Comment Re:Where the moneys at yo! (Score 1) 203
I seriously doubt that by the time I would be done with my fellowship that there will be an over abundance of cardiologists.
Well, you'd be wrong. There is a strong and increasing trend for medical students to avoid primary care. The lifestyle and affluent specialties are ballooning. http://www.nytimes.com/2008/12/12/health/11doctors.html?partner=permalink&exprod=permalink
You can't seriously believe that there aren't scads of premeds thinking exactly what you are? And unless cardiology practices some serious birth control like Anesthesia did, there will be a glut. Though if they do practice serious birth control to avoid a glut, a cards fellowship will be harder to come by than an ENT spot.
I'm not in it for seven figures, six figures is the goal.
Good. You'll probably make well over 100,000 by the time you graduate. However as I said, that's not a ton if you are entering it for the money (given that you'll first spend 8 years going into debt unless you've got rich parents) followed by 5 years making around minimum wage (you'll make a small salary as a resident, but because of the hours you work it ends up being for crap hourly.) And with debts in the 200-300k range common, you won't break even with your friends who entered a career after undergrad till you are a decade out from finishing your training.
Plus, I'd rather be private practice than in the cath lab. It's also a disease that is pretty much supported by our lifestyle here in the US and abroad in first world countries.
Ah, that's almost cute in its naivete. If you spend a day in the cath lab (now) doing procedures you'll make $5000. If you spend the day in clinic (which is I think what you mean by 'private practice') you will be lucky to clear $1000. The whole reason that people enter fields like cardiology to make money is that they are procedure heavy. Seeing grandma in clinic gets you squat (except the chance that grandma might need a cath or a pacer from you.)
As an example from my own practice, if I spend 60 minutes with you assessing and diagnosing your abdominal pain, doing a big work-up, and admitting you to the hospital for appendicitis, I make less than if I pull a bean out of a toddlers nose. Procedures are the cash cow of medicine and you will be a pretty poor cardiologist indeed if you keep the attitude that you'd rather be in clinic than the cath lab.

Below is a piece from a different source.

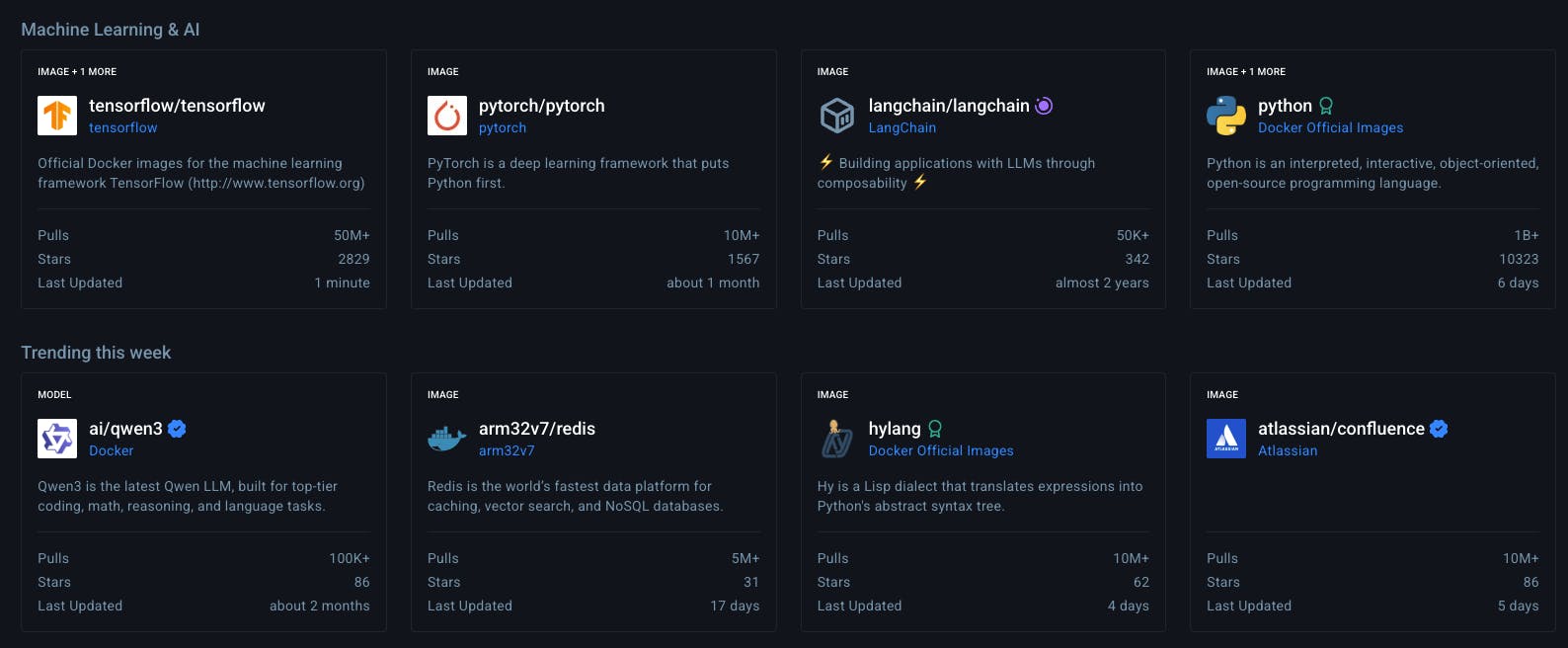This screenshot has width=1568, height=648.
Task: Open the tensorflow publisher link
Action: pyautogui.click(x=122, y=127)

Of course those figures are today, and the well will be drier when you come out. Insurers and the government are seriously putting the clamps on high ticket procedure-monkeys. For example, CA just recently enacted a rule that says hospital based physicians can't bill HMO patients the balance of what their insurer doesn't pay for. So if you do a cath at a hospital in CA and bill Ms Smith's HMO $2000, they can pay you $500 and your only real recourse is a lawsuit against the insurer. And that's just one example. Making money from procedures is going to be far less guaranteed than it is now.
I see little evidence to suggest that I won't be making bank by the time I'm out. Thanks for the condescending "sport" though.
Well as Carl Sagan said: "The absence of evidence is not evidence of absence." This is especially the case when you don't seem to have looked at the abundance of evidence out there suggesting you're projected income will be significantly less than you seem to think. But at least you were a nice young man and demonstrated that my use of 'Sport' was in fact, appropriate.